§ WORK ITEM
Every line of the entries below from the one containing "Delete layer using" to the one containing "This screenshot has width=1000, height=562.", both ends included, must be written out exactly. No other line belongs in the answer.

*** Opening of TASK MATERIAL ***

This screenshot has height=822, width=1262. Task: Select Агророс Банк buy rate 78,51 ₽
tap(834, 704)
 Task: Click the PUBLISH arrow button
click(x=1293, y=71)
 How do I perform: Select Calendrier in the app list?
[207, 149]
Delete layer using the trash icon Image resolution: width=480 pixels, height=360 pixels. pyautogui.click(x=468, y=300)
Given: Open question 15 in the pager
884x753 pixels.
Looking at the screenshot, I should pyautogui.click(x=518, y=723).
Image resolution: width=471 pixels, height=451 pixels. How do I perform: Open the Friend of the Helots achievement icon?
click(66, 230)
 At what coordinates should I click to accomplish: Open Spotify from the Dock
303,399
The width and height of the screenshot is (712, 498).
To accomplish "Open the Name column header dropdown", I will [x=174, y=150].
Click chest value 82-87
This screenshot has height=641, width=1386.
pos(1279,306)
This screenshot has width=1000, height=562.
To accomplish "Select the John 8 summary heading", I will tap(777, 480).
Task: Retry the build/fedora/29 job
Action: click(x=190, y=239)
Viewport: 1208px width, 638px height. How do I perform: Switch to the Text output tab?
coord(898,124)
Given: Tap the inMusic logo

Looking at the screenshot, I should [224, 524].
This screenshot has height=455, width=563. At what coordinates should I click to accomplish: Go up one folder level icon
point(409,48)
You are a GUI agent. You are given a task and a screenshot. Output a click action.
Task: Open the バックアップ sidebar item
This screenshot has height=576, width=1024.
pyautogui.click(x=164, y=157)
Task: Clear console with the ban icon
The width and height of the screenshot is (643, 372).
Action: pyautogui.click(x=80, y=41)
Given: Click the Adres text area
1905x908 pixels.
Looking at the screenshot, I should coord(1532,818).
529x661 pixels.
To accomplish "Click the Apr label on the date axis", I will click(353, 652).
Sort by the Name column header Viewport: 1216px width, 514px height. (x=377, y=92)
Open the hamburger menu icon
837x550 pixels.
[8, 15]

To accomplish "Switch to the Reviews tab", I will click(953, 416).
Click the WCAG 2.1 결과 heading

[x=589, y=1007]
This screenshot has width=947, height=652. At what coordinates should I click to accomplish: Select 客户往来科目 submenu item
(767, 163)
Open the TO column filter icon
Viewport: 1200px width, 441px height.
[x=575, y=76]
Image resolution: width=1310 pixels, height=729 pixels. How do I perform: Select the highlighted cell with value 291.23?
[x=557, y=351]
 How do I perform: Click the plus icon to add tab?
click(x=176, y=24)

*** Close of TASK MATERIAL ***

§ EXERCISE OUTPUT
Delete layer using the trash icon Image resolution: width=480 pixels, height=360 pixels. pyautogui.click(x=468, y=300)
Given: Open question 15 in the pager
884x753 pixels.
Looking at the screenshot, I should pyautogui.click(x=518, y=723).
Image resolution: width=471 pixels, height=451 pixels. How do I perform: Open the Friend of the Helots achievement icon?
click(66, 230)
 At what coordinates should I click to accomplish: Open Spotify from the Dock
303,399
The width and height of the screenshot is (712, 498).
To accomplish "Open the Name column header dropdown", I will [x=174, y=150].
Click chest value 82-87
This screenshot has height=641, width=1386.
pos(1279,306)
This screenshot has width=1000, height=562.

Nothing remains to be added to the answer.